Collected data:
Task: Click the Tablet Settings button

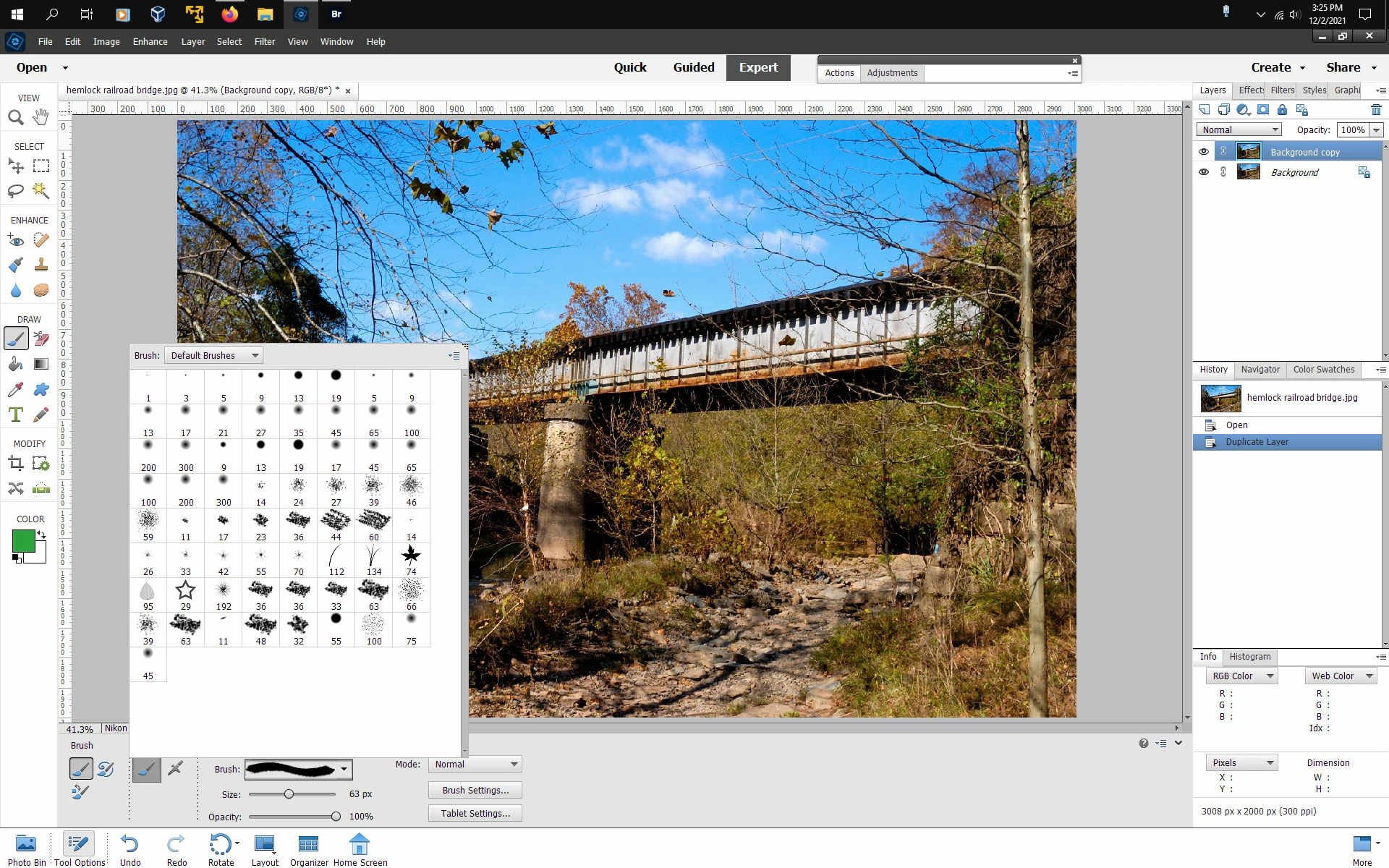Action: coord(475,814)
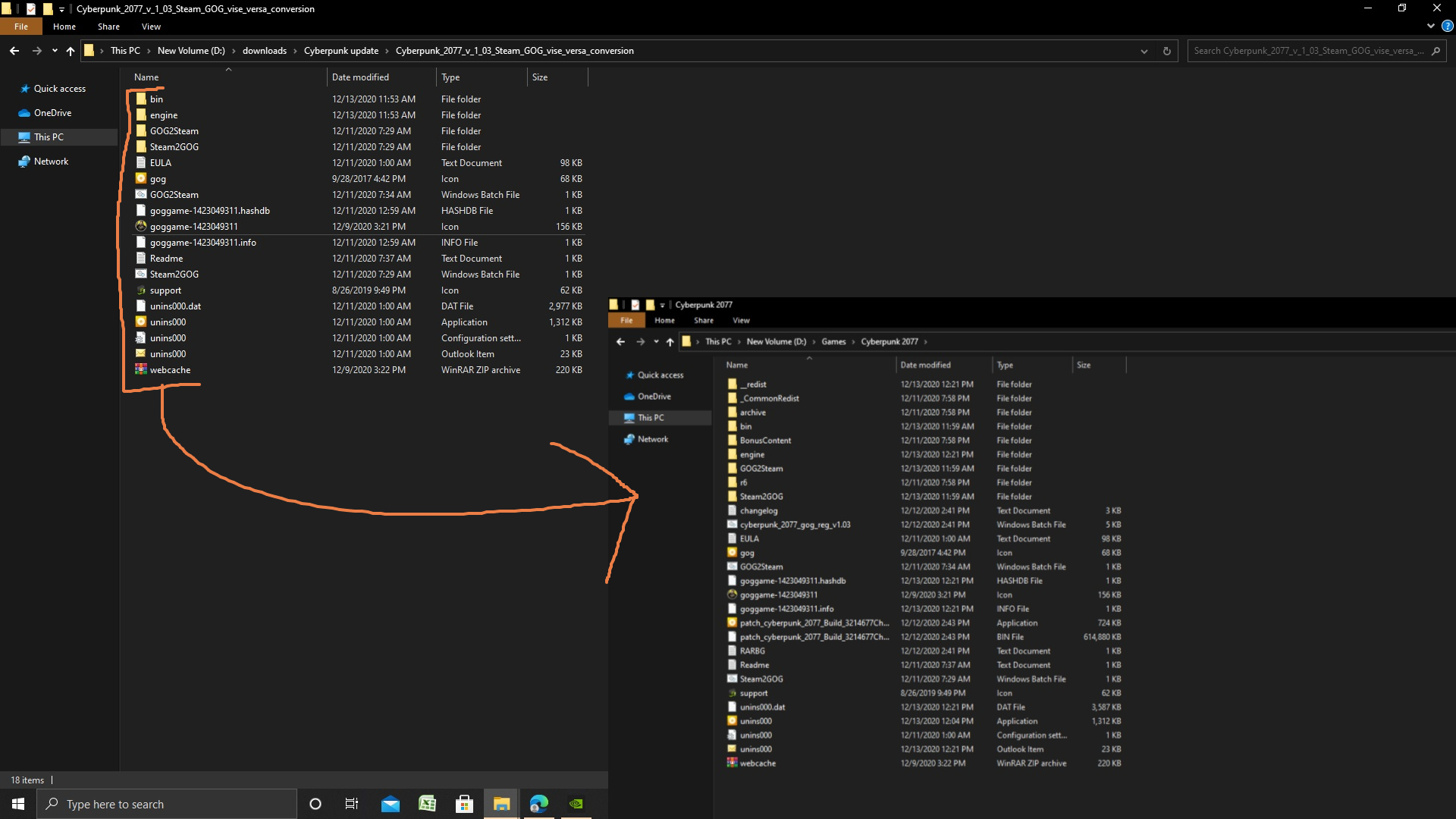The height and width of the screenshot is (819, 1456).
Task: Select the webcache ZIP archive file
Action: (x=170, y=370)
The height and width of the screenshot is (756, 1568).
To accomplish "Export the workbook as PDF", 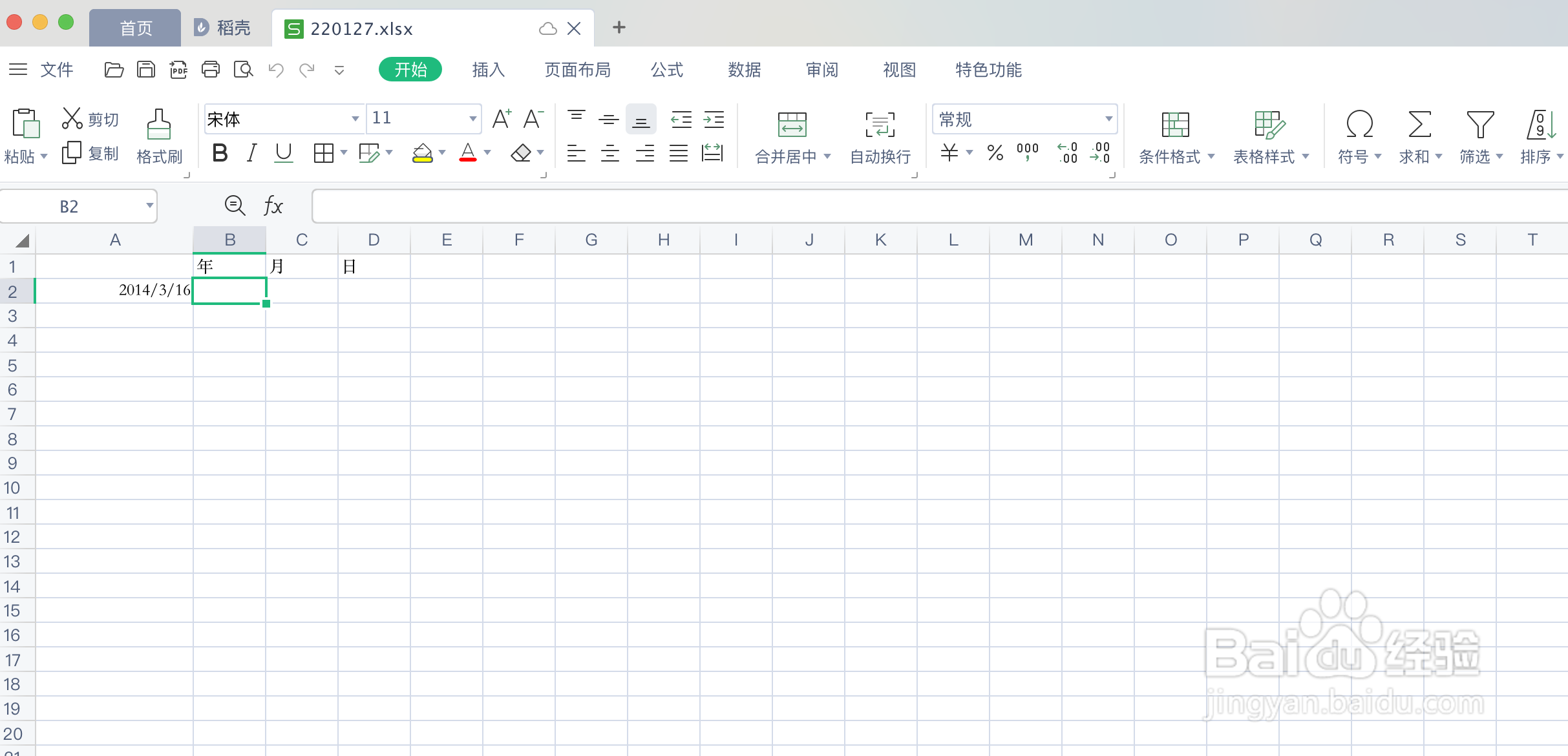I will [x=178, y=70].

Exercise description: Provide an exact copy of only the lines from the beginning of the entries through the line containing "The height and width of the screenshot is (756, 1568).", both ends included, with no pictures.

Final answer:
Task: Click the Tablet Settings button

Action: coord(475,814)
The height and width of the screenshot is (819, 1456).
Task: Select the webcache ZIP archive file
Action: (x=170, y=370)
The height and width of the screenshot is (756, 1568).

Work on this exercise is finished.